Nastri, fiocchi, fiori essiccati, candele, runner per la tavola: è lilla il colore più trendy per le decorazioni di Natale, in un insolito anticipo di primavera, che guarda alla moda ma tiene d’occhio anche le tasche. Vera tendenza delle feste, infatti, è abbinare eleganza e risparmio. Per farlo bastano un pizzico di creatività e qualche buon consiglio.
«Il lilla sarà la tinta della prossima stagione, perfetta da anticipare nelle decorazioni natalizie. Ma il segreto di un allestimento elegante è coordinare gli addobbi con il colore della casa, scegliendolo come linea guida di fiocchi, fiori, candele», dice Laura Acciarri, floral e wedding designer dello studio d’arte Alessandro Papa, nonché curatrice di corsi di decorazione floreale, ogni giovedì, presso il circolo Flaminia Sport and Fun, in via Due Ponti, che a dicembre saranno interamente dedicati alle decorazioni natalizie (0633250401; 3356773769). Realizzare da soli gli addobbi, invece di acquistarli, può essere un modo per liberare la fantasia e risparmiare, divertendosi. «Non servono talenti particolari - spiega - Chiunque può imparare.
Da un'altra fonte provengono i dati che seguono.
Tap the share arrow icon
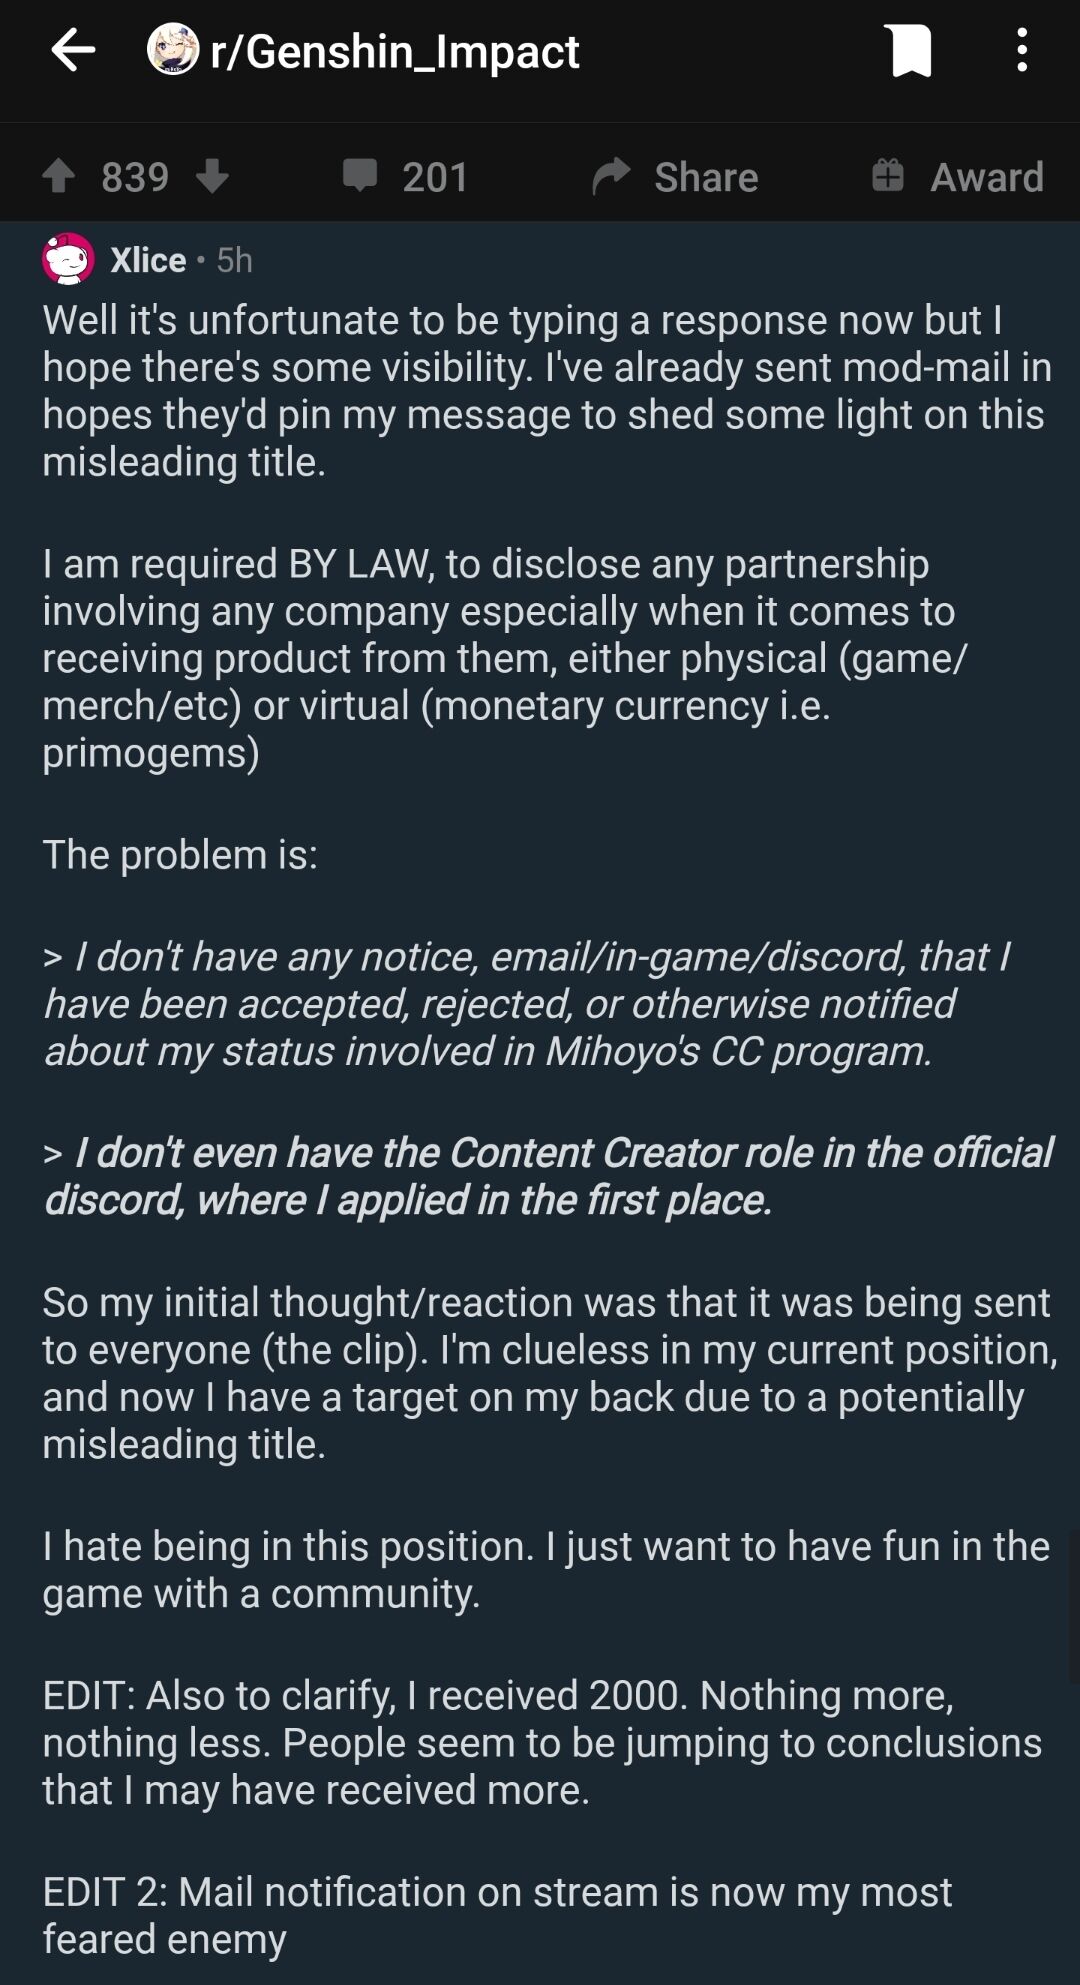The image size is (1080, 1985). pos(611,176)
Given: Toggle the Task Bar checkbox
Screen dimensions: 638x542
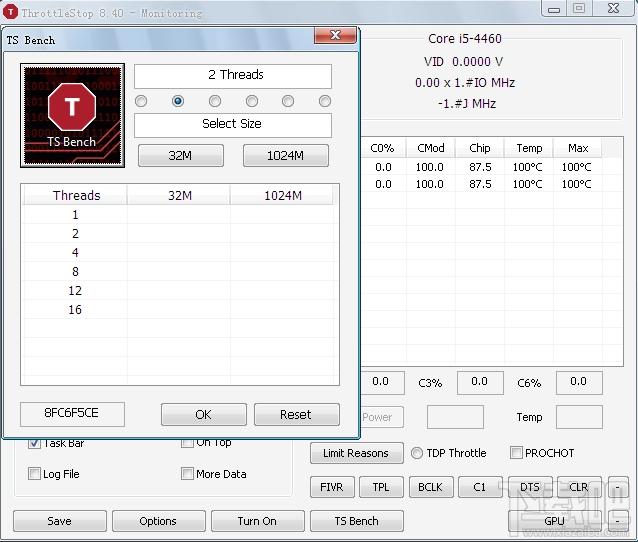Looking at the screenshot, I should [35, 443].
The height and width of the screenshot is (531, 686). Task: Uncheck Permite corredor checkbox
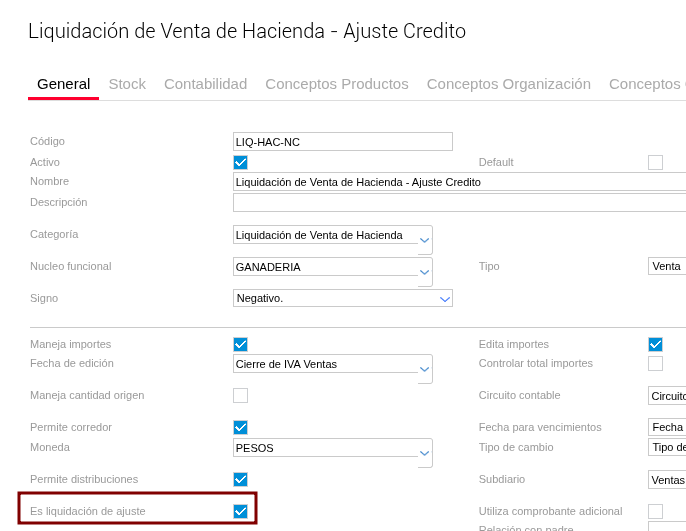click(x=240, y=427)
Anche i bambini».
Le idee non mancano. Si va dalle ghirlande d’Avvento, «realizzate con quattro candele, da accendere una a domenica fino al Natale» a quelle per la porta, dai festoni vittoriani ai decori per candelieri, dalle spirali di verde ai globi di agrumi con chiodi di garofano, nastri, frutta secca e decori dorati. «Per avere una tavola elegante a Natale - assicura Laura Acciarri - non è necessario comprare tovaglie ad hoc. Ne basta una classica di lino bianco, da impreziosire con runner di organza o tulle. Si ottiene un bellissimo effetto, senza spese eccessive. Materiale e colore del tessuto vanno scelti a seconda del luogo e del tipo di ricevimento».
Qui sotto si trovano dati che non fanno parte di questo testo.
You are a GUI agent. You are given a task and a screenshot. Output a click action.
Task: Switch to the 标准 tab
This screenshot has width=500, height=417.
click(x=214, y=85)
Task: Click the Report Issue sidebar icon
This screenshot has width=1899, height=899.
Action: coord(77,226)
Il corso è articolato in quattro lezioni a numero chiuso - massimo sei persone - ogni giovedì, dalle 9.30 alle 12.30 e dalle 18.30 alle 21.30. Sono previste, su richiesta, lezioni sabato e domenica e, in un calendario ancora da definire, corsi per bambini. Ma non è finita. Le lezioni, che riprenderanno da gennaio, possono diventare regali da mettere sotto l’albero, per stimolare la creatività, tra hobby e professione.